The New Orders Index dropped 12.3 percentage points in June, registering 47.8 percent and indicating contraction in new orders for the first time since April 2009, when the New Orders Index registered 46.8 percent.
The Production Index registered 51 percent, and the Employment Index registered 56.6 percent. The Prices Index for raw materials decreased significantly for the second consecutive month, registering 37 percent, which is 10.5 percentage points lower than the 47.5 percent reported in May.
Comments from the panel range from continued optimism to concern that demand may be softening due to uncertainties in the economies in Europe and China."
A Bloomberg Survey shows the collapse in ISM was unexpected.
The median forecast in the Bloomberg survey called for a decline to 52. Estimates of 70 economists ranged from 50.5 to 53.5. The gauge averaged 55.2 in 2011 and 57.3 the prior year.Perfect Score
While an index below 50 indicates contraction in the industry, a reading greater than 42.6 generally indicates the economy as a whole is expanding, according to ISM.
Manufacturing is weaker in the rest of the world. The industry in the euro-area contracted for an 11th straight month in June as Europe’s debt crisis sapped demand.

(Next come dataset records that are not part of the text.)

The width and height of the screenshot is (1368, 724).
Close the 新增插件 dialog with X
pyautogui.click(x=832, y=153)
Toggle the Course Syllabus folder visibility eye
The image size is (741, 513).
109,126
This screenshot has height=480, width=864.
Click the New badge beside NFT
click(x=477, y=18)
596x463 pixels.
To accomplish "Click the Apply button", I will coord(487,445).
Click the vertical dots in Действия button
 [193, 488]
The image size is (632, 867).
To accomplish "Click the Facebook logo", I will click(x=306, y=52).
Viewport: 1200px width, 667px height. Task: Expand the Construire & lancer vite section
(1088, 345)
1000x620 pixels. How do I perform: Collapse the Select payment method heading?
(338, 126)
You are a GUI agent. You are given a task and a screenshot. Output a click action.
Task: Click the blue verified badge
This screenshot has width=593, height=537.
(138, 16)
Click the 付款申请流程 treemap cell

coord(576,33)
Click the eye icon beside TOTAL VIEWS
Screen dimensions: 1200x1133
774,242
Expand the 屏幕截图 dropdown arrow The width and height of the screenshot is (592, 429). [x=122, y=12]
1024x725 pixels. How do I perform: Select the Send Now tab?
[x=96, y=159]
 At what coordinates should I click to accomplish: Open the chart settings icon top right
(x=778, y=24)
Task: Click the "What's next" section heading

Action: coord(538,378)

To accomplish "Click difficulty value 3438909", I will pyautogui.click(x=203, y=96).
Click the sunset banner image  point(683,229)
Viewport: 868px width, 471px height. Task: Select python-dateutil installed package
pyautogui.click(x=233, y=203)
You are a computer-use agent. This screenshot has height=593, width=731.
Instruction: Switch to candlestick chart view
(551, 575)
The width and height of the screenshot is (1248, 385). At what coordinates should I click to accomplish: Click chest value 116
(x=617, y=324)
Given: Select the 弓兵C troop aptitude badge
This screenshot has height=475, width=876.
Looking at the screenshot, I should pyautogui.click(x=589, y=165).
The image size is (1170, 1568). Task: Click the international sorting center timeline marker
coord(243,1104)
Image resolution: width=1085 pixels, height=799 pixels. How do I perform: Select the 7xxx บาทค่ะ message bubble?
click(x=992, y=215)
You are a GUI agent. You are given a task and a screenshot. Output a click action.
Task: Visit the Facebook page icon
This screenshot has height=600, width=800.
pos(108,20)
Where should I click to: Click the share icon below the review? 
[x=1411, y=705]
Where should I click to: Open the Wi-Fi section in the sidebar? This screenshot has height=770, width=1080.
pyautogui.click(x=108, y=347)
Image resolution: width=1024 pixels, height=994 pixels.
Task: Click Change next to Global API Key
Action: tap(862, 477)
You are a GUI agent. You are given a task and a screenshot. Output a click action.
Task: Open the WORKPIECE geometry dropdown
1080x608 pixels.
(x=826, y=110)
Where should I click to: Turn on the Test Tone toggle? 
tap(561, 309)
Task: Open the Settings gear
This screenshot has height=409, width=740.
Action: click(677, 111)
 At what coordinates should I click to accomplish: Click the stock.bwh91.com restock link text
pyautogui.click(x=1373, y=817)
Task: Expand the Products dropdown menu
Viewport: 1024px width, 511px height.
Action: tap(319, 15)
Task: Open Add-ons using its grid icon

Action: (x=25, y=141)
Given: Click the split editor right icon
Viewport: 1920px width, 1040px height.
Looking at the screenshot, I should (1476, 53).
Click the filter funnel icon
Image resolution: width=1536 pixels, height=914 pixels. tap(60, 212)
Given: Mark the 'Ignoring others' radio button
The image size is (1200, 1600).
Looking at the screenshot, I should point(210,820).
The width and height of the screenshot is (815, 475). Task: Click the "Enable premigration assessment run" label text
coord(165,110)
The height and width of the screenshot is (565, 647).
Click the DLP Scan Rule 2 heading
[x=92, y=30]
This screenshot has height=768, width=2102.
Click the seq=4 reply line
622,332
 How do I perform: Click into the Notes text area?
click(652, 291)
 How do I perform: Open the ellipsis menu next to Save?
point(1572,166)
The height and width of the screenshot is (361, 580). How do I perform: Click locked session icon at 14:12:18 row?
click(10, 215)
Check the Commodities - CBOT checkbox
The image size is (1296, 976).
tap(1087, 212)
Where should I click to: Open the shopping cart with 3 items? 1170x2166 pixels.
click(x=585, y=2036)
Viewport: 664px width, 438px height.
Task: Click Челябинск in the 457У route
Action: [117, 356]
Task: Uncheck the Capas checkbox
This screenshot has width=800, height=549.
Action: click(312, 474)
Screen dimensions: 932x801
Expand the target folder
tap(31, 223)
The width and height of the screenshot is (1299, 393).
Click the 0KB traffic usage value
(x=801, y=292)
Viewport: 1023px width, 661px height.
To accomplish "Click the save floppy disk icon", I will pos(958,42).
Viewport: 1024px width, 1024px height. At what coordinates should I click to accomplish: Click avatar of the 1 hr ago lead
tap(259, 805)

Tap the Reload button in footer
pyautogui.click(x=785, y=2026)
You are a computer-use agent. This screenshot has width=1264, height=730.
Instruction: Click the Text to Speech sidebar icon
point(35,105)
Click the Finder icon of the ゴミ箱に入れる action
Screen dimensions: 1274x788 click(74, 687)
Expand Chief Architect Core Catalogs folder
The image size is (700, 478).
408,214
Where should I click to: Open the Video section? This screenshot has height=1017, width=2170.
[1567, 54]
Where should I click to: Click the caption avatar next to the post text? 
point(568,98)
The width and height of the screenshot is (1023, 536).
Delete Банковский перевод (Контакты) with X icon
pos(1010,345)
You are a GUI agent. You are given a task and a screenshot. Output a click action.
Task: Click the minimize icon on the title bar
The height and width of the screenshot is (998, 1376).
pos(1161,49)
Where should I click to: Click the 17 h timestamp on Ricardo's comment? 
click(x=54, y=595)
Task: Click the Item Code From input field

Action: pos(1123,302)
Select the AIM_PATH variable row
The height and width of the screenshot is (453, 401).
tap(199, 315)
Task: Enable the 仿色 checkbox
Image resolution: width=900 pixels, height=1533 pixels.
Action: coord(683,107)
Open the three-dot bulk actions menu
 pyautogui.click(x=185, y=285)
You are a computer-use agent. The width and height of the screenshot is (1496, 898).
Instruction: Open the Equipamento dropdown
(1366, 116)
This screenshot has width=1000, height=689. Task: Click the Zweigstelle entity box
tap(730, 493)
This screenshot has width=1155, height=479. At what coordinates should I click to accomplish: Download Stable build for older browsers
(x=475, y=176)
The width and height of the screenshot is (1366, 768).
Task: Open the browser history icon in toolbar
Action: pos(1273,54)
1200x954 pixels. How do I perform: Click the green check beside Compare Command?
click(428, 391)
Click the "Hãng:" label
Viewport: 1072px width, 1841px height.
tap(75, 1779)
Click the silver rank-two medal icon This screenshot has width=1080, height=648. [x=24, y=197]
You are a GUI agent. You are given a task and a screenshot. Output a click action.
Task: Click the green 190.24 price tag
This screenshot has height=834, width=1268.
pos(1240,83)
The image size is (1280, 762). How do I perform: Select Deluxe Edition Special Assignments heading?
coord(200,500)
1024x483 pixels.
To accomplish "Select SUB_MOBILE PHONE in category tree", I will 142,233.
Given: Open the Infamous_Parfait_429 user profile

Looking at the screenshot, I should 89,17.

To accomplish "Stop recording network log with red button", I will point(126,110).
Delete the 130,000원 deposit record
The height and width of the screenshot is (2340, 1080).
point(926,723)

All 70 economists polled by Bloomberg came in on the high side. Collapses are never expected.
ISM and Recessions
The above chart by Doug Short (annotations in red, green, and purple by Mish) shows the importance in not relying on a single indicator as strong evidence of a recession.
Since 1959, the ISM dipped substantially below the 50% mark on five occasions when there was no recession. Moreover, in the 70's oil crisis, a recession began with the ISM near 70. The reverse happened in the wake of the Dot-Com bust as a recession did not start until the ISM was near 40.
No US Decoupling
I am sticking with what I said yesterday in China Manufacturing Weakens 8th Month; Will the US Economy Continue to Decouple From the Rest of the World?
Nearly everyone but the die-hard hyperinflationists thinks the US will decouple from the global economy. This reverse-decoupling idea is primarily based on the absurd belief the Fed will not let the economy or the stock market down (when the Fed is in fact not in control). For further discussion, please see Is There a Limit on Central Bank's Ability to Inflate?
The debate on the Fed will remain, but the facts show that I disagreed with decoupling in 2007 and I disagree with reverse-decoupling theories now.